WORK REQUEST: Starting at the line that contains "Given: Click the", repeat each line of the listing below through the last one, exactly, and leave out every picture.

DATA IN THIS EXERCISE:

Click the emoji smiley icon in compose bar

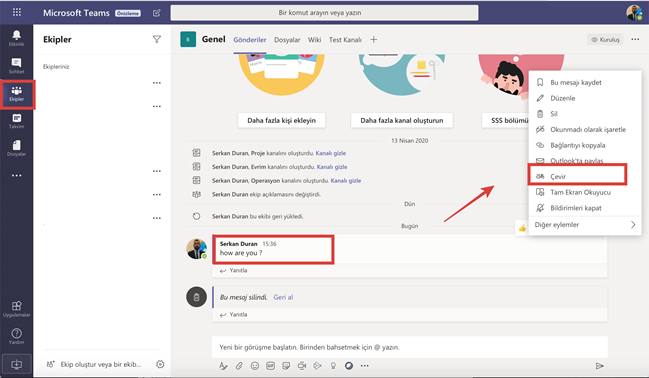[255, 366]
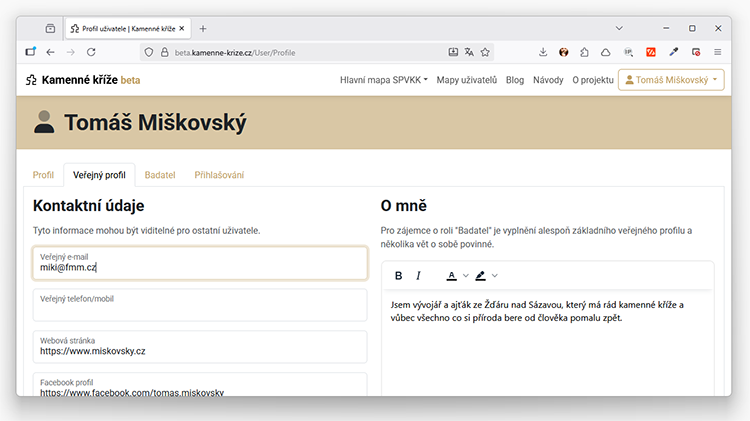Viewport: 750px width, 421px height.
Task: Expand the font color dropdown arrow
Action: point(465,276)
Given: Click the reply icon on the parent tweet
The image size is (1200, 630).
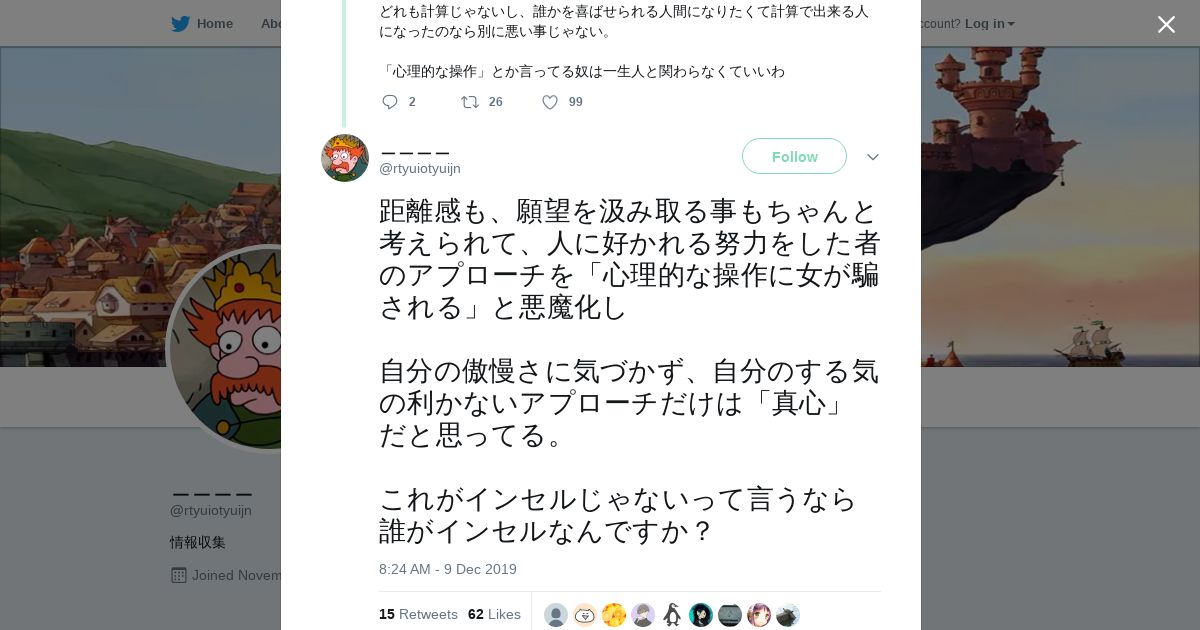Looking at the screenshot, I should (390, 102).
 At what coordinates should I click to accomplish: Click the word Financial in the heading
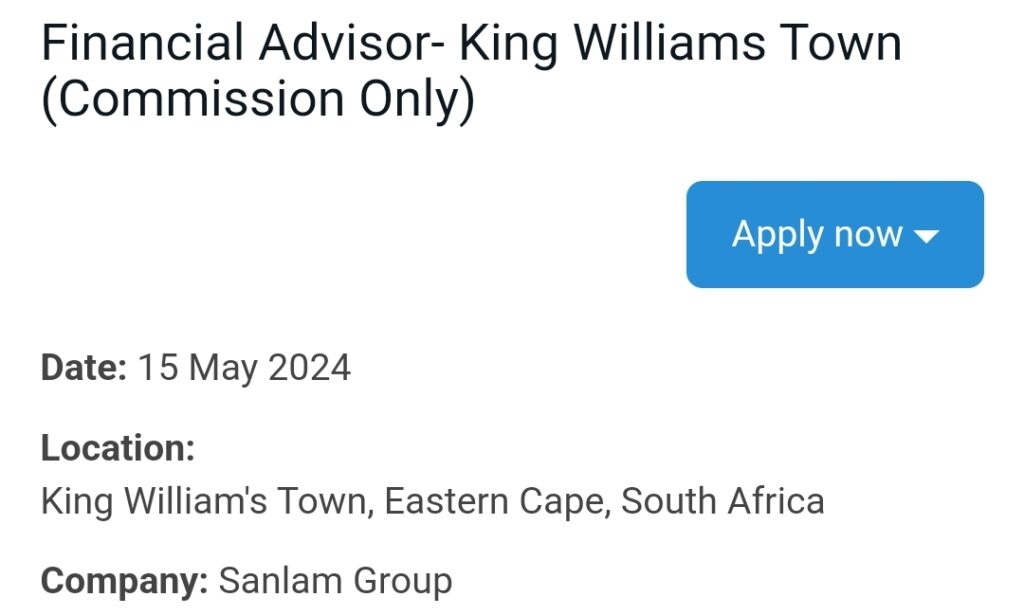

SOLUTION TO THE EXERCISE:
Given: Click the reply icon on the parent tweet
The image size is (1200, 630).
Looking at the screenshot, I should (390, 102).
 At what coordinates should I click to accomplish: Click the word Financial in the heading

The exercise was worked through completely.